Abstract
We investigate patterns of residential and nonresidential land use in 311 United States metropolitan (Extended Urban) areas in 2000 using four measures: intensity, compactness, mixing, and core-dominance. A cluster analysis revealed four distinctive groups of land use patterns: (1) Most-Intense, Least-Compact, Least-Mixed, More-Monocentric Development, (2) Less-Intense, Most-Compact, Less-Mixed, Less-Monocentric Development, (3) Least-Intense, Less-Compact, Most-Mixed, Most-Monocentric Development, (4) More-Intense, More-Compact, More-Mixed, Polycentric Development. Bivariate statistics demonstrated that geographic, historic, economic, demographic, and transport variables differentiate land use pattern types. Based on their multidimensional distinctions, we label the four types of metropolitan areas: Ascendants, Insulars, Redevelopers, and Cosmopolitans.
Notes
1. See Grigg (Citation1965) for a thorough discussion of classification schemes for regional geographic systems.

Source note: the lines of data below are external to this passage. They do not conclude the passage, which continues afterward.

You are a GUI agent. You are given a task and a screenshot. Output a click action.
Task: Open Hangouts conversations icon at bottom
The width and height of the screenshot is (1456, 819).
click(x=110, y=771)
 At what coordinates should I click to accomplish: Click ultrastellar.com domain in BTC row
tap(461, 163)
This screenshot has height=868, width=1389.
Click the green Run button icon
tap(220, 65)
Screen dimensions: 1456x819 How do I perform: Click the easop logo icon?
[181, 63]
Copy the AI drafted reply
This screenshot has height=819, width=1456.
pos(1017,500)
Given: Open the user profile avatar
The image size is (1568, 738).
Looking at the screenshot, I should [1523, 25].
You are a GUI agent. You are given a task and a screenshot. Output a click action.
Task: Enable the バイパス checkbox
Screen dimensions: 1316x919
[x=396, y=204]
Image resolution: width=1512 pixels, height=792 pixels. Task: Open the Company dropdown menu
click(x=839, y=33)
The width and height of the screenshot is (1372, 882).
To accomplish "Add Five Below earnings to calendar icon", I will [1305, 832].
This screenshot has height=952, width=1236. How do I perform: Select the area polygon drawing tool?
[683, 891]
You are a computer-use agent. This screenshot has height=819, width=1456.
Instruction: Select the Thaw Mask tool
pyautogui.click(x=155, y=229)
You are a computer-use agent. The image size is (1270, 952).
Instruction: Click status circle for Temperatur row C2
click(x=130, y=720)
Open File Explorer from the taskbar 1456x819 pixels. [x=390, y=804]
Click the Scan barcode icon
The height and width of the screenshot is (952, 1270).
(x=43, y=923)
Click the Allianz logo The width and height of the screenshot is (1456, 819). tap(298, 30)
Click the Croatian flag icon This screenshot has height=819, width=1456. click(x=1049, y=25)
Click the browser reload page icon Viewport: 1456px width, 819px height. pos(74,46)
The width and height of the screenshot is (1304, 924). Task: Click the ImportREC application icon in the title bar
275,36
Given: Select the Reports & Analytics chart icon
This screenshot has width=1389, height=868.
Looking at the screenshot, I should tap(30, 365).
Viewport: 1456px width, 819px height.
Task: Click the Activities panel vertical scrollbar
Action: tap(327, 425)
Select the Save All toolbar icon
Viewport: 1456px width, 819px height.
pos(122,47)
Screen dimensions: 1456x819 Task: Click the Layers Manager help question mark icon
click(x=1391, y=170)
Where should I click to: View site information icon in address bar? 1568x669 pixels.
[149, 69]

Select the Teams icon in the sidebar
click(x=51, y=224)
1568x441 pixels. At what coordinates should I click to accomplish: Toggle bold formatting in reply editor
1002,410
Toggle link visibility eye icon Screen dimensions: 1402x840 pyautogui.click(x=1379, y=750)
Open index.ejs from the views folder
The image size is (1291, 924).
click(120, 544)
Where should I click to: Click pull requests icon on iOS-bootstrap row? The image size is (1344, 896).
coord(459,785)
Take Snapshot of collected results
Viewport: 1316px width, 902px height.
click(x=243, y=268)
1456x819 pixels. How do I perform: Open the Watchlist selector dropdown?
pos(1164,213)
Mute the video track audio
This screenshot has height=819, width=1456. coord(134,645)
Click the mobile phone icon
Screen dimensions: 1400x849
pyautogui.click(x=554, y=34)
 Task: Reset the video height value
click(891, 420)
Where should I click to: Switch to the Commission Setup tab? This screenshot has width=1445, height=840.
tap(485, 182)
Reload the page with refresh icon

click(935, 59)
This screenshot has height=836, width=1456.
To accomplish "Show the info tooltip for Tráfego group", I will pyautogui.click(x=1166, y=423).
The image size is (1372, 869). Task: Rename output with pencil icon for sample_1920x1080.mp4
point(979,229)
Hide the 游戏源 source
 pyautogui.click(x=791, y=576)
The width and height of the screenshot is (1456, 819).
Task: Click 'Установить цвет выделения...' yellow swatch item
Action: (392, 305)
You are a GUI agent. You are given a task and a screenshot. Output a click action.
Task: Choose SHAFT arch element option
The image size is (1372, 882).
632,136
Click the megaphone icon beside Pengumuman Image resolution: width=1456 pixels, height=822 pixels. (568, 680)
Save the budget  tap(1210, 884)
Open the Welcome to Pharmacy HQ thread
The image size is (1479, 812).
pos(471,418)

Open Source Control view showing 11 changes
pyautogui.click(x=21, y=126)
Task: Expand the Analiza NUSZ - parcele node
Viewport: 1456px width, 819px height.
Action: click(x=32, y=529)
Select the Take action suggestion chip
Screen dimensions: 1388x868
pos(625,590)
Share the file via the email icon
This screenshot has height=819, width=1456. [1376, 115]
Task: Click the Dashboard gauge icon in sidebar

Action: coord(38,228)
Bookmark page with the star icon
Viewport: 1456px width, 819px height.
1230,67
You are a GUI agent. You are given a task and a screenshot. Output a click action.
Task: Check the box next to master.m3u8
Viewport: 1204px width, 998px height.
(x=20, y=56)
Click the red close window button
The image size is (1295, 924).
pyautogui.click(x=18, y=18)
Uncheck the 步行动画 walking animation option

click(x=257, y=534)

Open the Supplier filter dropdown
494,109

2. Cluster analysis has become a commonly employed tool by geographers; for a recent illustration applied to the issue of neighborhood typologies, see the 2011 Special Issue of Urban Geography (vol. 32, 3). For an application to the delineation of distinctive sorts of suburbs in the United States, see Mikelbank (Citation2004).
3. We employ epochs delineated by Borchert (Citation1967): pre-auto/steam and auto/electricity separated by 1920. Unfortunately, we had too few observations to subdivide the pre-auto era further, as did Borchert. Given the rise of limited-access, high-speed superhighways in metro areas just as Borchert was writing, we thought it appropriate to add an additional epoch beginning in 1970 to denote the latest transportation technology period that undoubtedly shaped land use patterns.
4. Availability of rail transit as of 2000 from APTA (2012); railway miles (all types) calculated within ArcGIS using data from ESRI; total passenger enplanements calculated using data from the United States Federal Aviation Administration, available at http://www.faa.gov/airports/planning_capacity/passenger_allcargo_stats/passenger/; data on economic orientation and global connectivities from P.J. Taylor, Global Network Service Connectivities for 315 Cities in 2000, Data Set 12 of the Globalization and World Cities Research Network, available at http://www.lboro.ac.uk/gawc/datasets/da12.html, using the method reported in Taylor, Citation2001.